L’identification de Taxila reste l’une des grandes réalisations archéologiques du XIXe siècle. Cette ancienne capitale de Gandhara, un carrefour de cultures et de commerce, a été le sujet de nombreuses recherches, et sa localisation exacte a fait l’objet de débats tout au long des siècles. C’est cependant grâce à des explorations minutieuses et à l’étude des textes anciens que des chercheurs comme Alexander Cunningham ont pu établir une identification précise. Ce dernier, archéologue britannique et premier directeur général du Archaeological Survey of India en 1871, s’est appuyé sur des sources classiques et des témoignages de pèlerins chinois pour localiser la ville.

Le processus de localisation de Taxila par Cunningham est complexe. Dans ses recherches, il a d’abord cru que le site de Manikyala correspondait à la ville antique. Mais après plusieurs campagnes de fouilles dans les années 1860, il a modifié cette hypothèse, identifiant la véritable Taxila dans la région de Shah-dheri, près de Kala-ka-sarai. Cunningham a pris en compte les itinéraires rapportés par les pèlerins chinois Xuanzang et Faxian, qui ont placé Taxila à trois jours de marche de l'Indus, contrairement à la distance erronée mentionnée par Pline l'Ancien, qui fixait la ville à 60 miles romains de Peucolaitis. Cette dernière précision a été cruciale, car elle a permis à Cunningham de reconsidérer les mesures et de découvrir un site plus précis, avec de nombreuses ruines, dont des stupas et des monastères, témoignant de l’importance de Taxila.
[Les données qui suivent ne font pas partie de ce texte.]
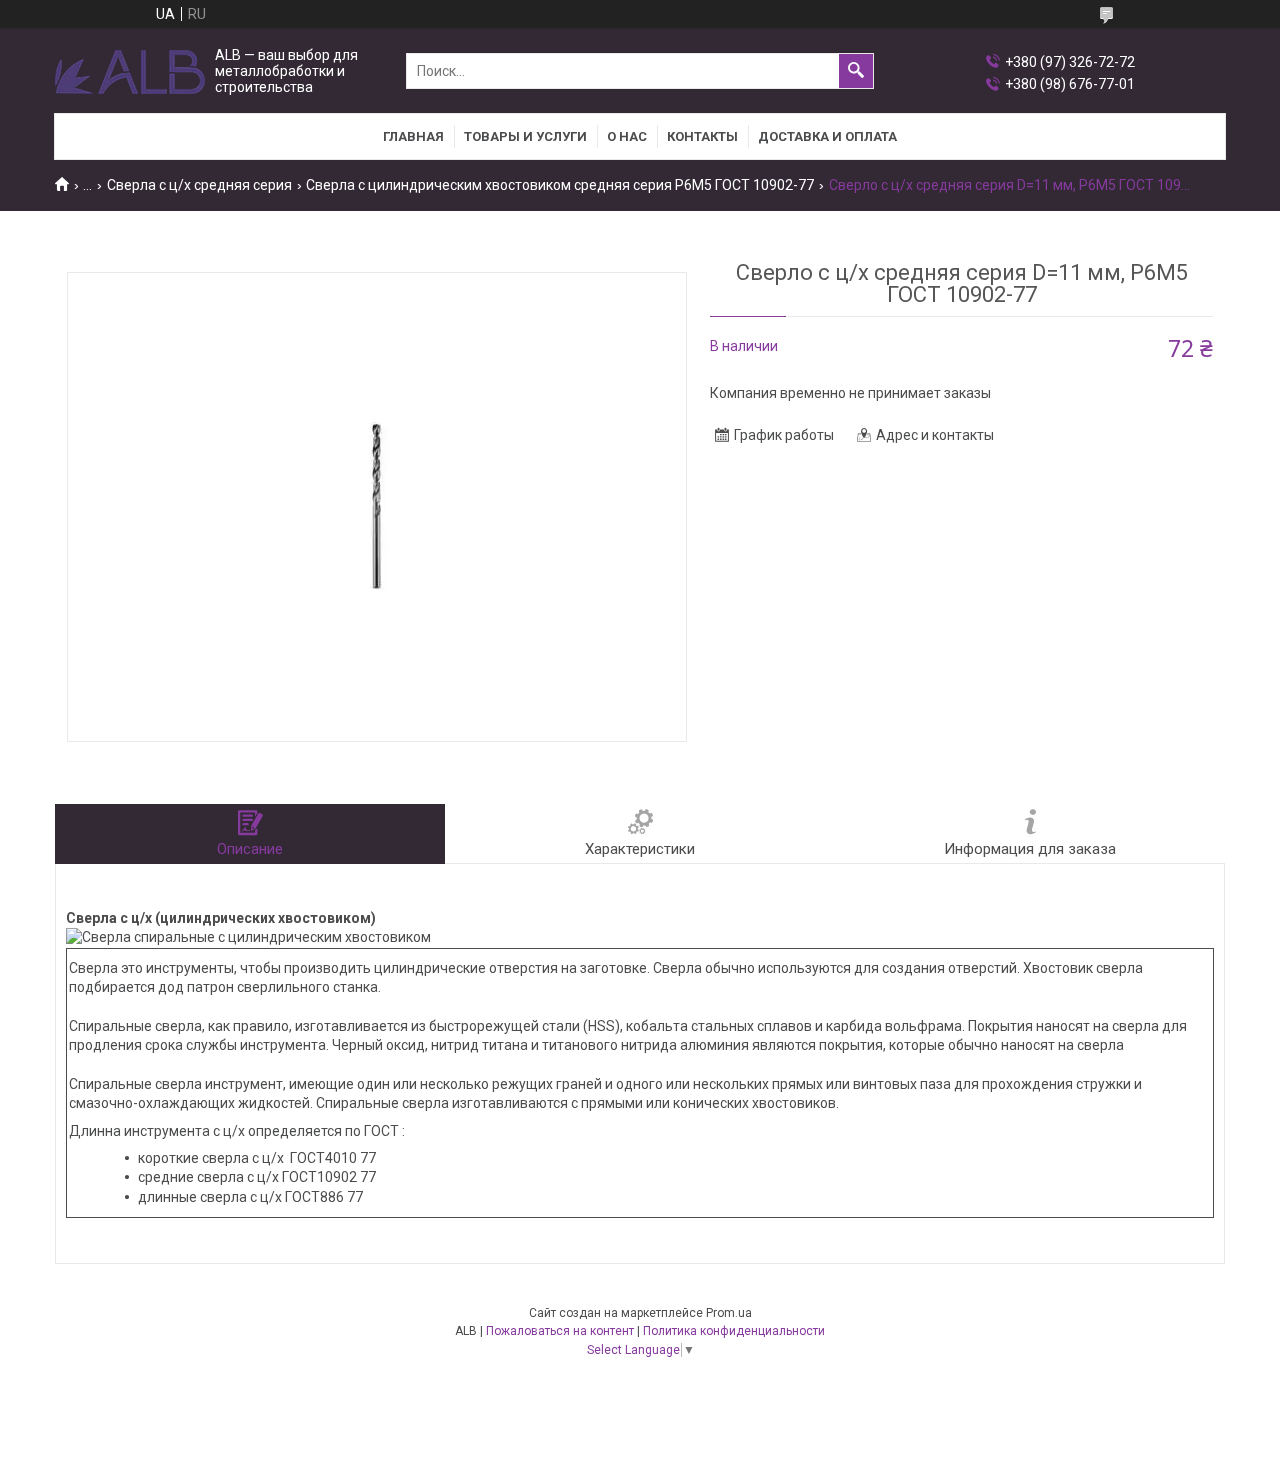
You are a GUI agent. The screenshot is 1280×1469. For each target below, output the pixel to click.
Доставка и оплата (827, 136)
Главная (413, 136)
Le site de Shah-dheri, avec ses immenses ruines et ses vestiges d’infrastructures religieuses et commerciales, est aujourd’hui considéré comme l'un des lieux les plus importants pour comprendre l'histoire de la région et de l’ancienne Gandhara. Les découvertes réalisées sur ce site ont permis d’affirmer avec plus de certitude que Taxila était un centre d’apprentissage, de culture et de commerce, véritable carrefour entre l’Inde, la Perse et la Grèce.
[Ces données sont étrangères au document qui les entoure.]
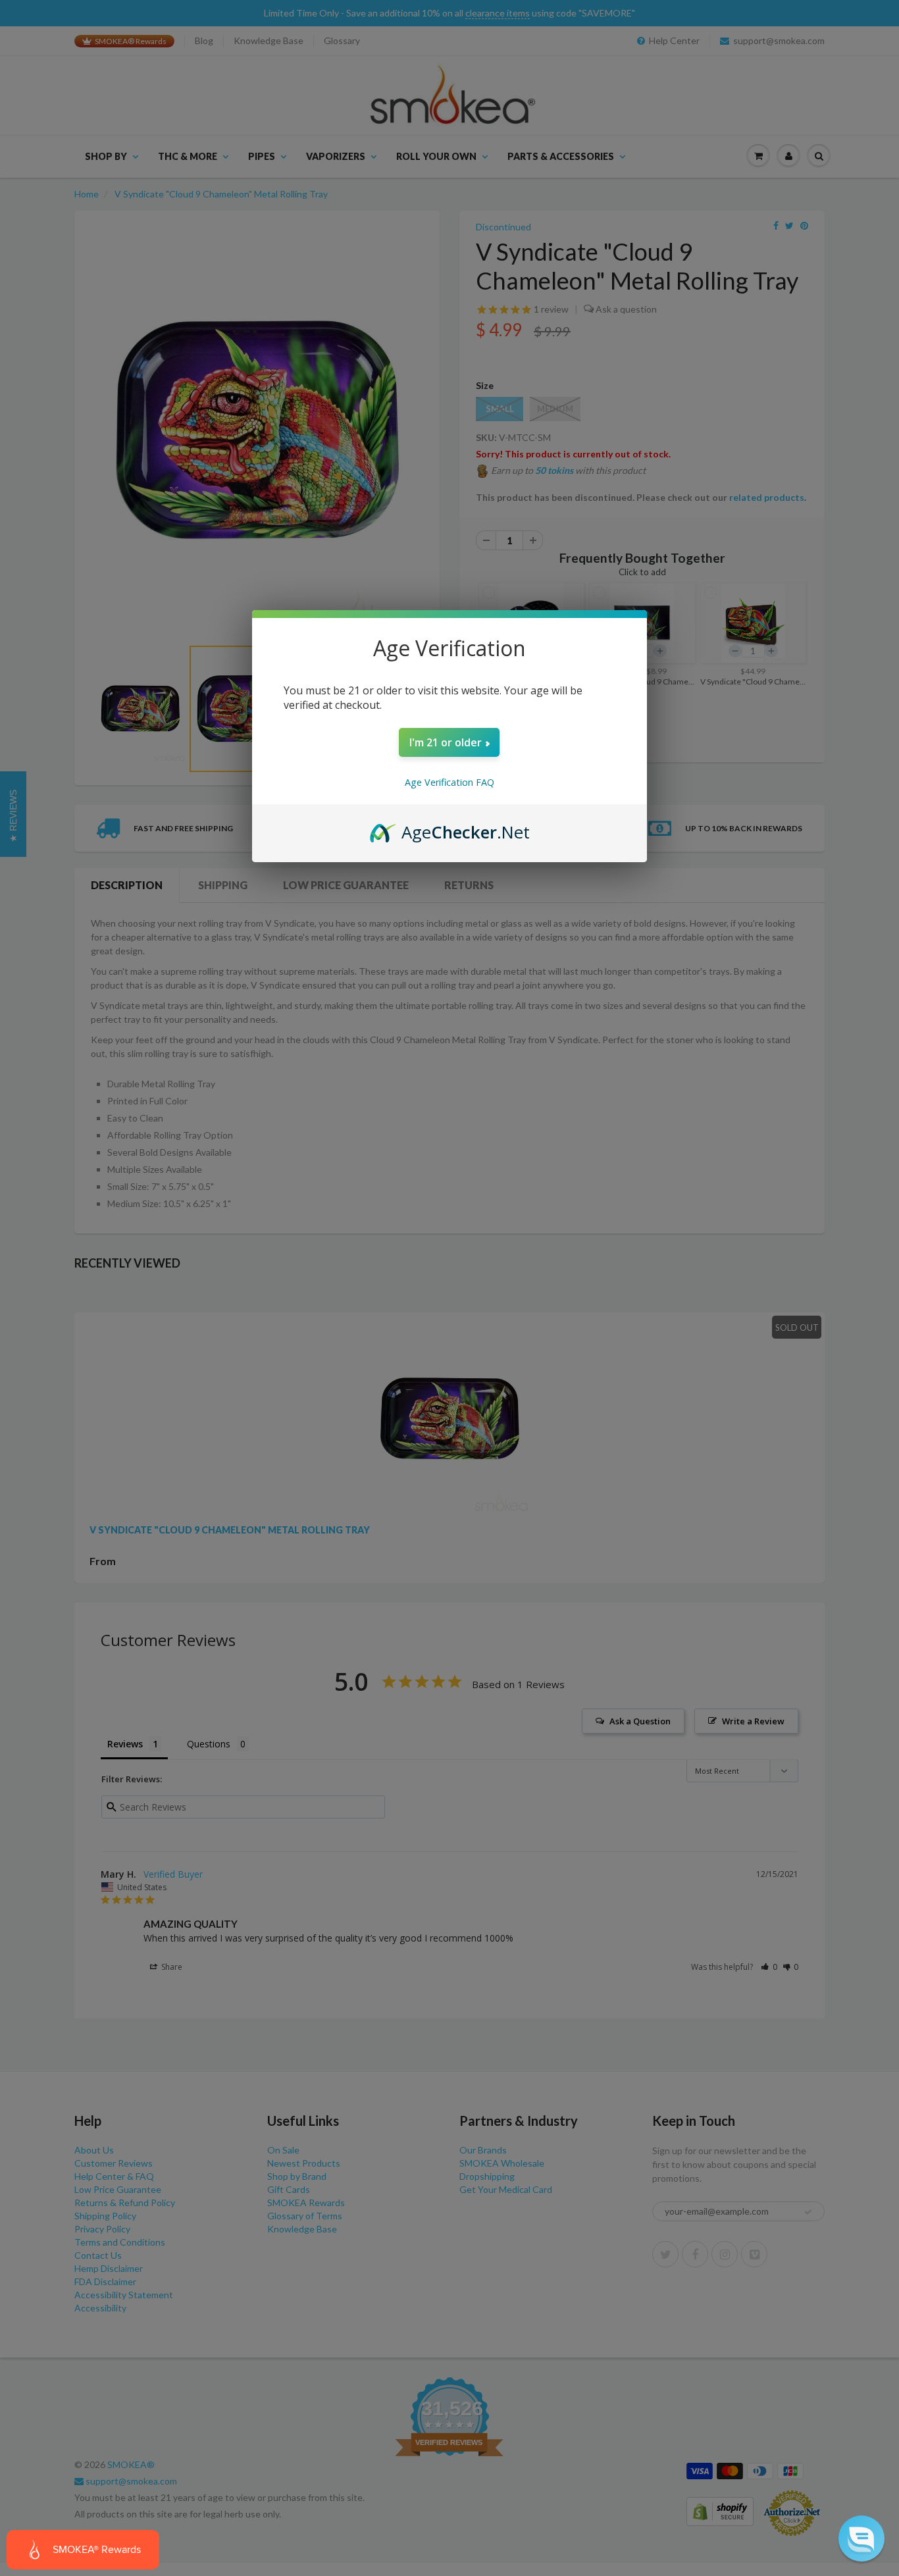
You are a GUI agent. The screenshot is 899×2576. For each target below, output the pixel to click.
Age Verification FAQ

Il est également essentiel de comprendre que Taxila ne se limitait pas à une seule période historique. Le site a connu de multiples influences et a traversé plusieurs dynamiques politiques. De la domination persane sous Darius Ier à l'influence des royaumes hellénistiques, puis sous l'Empire Maurya et enfin les invasions Kushans, Taxila a toujours été un lieu stratégique, mais aussi un centre intellectuel majeur. Le célèbre collège de Taxila, mentionné dans les textes anciens, attira des étudiants de toute l’Asie. Ce site n’était pas seulement un centre militaire ou économique, mais aussi un centre spirituel, avec de nombreuses écoles bouddhistes et brahmaniques.
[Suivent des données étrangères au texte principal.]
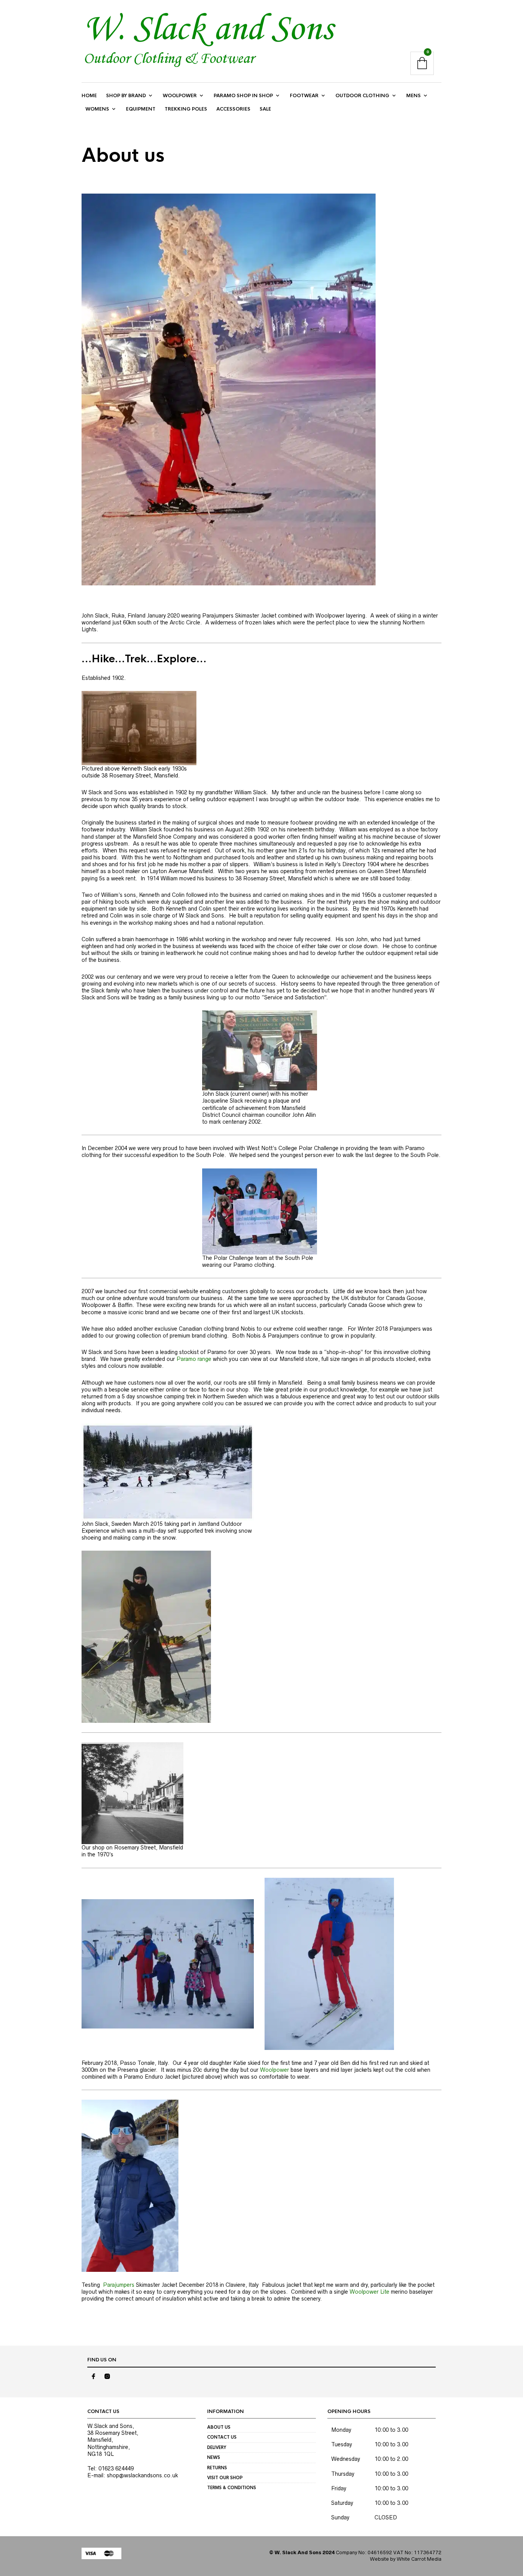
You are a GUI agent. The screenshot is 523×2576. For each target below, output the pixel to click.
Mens (413, 96)
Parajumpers (118, 2285)
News (213, 2457)
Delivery (216, 2447)
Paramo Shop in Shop (243, 96)
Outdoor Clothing (362, 96)
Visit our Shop (225, 2477)
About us (218, 2427)
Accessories (233, 109)
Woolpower (180, 96)
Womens (97, 109)
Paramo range (194, 1359)
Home (89, 96)
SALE (265, 109)
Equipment (140, 109)
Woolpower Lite (369, 2292)
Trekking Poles (186, 109)
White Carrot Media (419, 2559)
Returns (217, 2467)
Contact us (222, 2437)
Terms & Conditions (231, 2487)
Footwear (304, 96)
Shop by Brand (126, 96)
Les royaumes de la région, y compris Gandhara, étaient eux-mêmes constitués de différentes entités politiques. Le royaume de Gandhara, avec sa capitale Taxila, faisait partie de l’important réseau commercial reliant la vallée de l’Indus à l’Asie centrale et au Moyen-Orient. Les royaumes voisins, comme les Kambojas, étaient également structurés différemment, certains sous forme de monarchies et d’autres sous forme de sanghas, ces confédérations politiques plus égalitaires. Le cas des Kambojas, mentionnés dans les textes bouddhistes comme un sangha, est particulièrement intéressant. Alors que les monarchies reposaient sur une structure hiérarchique, les sanghas fonctionnaient selon une organisation plus tribale, ce qui représente une autre facette de la diversité politique de l’Inde ancienne.

Il convient de noter que les sanghas, comme celles des Vajji et des Malla, étaient souvent situées dans les régions montagneuses de l’Inde orientale, loin des zones fertiles du Gange. Cette configuration géographique semblait être une caractéristique des communautés ayant des formes de gouvernance plus collectives, contrairement aux royaumes plus centralisés. Les sanghas étaient par ailleurs des sociétés où le pouvoir était partagé et souvent exercé par une assemblée, contrairement aux monarchies où le pouvoir reposait entre les mains d’un seul souverain.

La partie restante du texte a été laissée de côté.